_TRY IT_
Read through the entries below and return each line with the word "agent".

_GIVEN ENTRIES_
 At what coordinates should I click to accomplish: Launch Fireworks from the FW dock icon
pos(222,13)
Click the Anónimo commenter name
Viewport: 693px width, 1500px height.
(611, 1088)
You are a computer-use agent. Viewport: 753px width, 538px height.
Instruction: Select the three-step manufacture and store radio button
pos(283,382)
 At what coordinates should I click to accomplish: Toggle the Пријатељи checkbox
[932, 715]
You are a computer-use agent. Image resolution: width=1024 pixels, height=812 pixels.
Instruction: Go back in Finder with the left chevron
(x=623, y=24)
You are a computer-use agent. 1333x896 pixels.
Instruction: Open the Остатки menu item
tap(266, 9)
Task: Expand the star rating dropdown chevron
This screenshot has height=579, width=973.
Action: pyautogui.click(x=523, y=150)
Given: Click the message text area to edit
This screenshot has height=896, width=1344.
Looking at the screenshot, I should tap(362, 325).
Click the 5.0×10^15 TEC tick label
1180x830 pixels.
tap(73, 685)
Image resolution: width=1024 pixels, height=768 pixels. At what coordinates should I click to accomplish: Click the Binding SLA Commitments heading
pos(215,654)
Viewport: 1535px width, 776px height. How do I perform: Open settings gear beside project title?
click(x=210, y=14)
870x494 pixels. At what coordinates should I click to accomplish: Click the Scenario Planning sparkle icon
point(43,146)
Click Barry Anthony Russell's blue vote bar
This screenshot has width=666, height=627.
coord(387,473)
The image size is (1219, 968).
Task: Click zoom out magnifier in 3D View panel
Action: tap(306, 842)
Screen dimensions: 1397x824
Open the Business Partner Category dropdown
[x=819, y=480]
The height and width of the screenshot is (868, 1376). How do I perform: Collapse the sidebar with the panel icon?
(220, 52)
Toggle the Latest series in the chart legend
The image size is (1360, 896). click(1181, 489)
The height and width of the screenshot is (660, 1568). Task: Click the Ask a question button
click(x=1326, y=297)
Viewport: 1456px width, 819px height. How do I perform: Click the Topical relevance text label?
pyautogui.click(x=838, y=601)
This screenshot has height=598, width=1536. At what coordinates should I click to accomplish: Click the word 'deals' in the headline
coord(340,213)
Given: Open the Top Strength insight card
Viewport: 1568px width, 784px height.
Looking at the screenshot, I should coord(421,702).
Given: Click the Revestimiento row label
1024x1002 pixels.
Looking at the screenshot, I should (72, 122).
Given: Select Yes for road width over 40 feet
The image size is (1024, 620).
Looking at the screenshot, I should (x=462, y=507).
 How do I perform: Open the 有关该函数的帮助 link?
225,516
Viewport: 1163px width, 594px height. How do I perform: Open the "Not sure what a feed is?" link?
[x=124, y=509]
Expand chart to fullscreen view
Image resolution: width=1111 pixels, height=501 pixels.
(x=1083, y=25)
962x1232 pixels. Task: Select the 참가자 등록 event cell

_RESULT FOR THIS TASK_
You are a computer-use agent. Viewport: 753px width, 538px height.
You are a computer-use agent. Image resolution: width=1024 pixels, height=812 pixels.
You are a computer-use agent. 1333x896 pixels.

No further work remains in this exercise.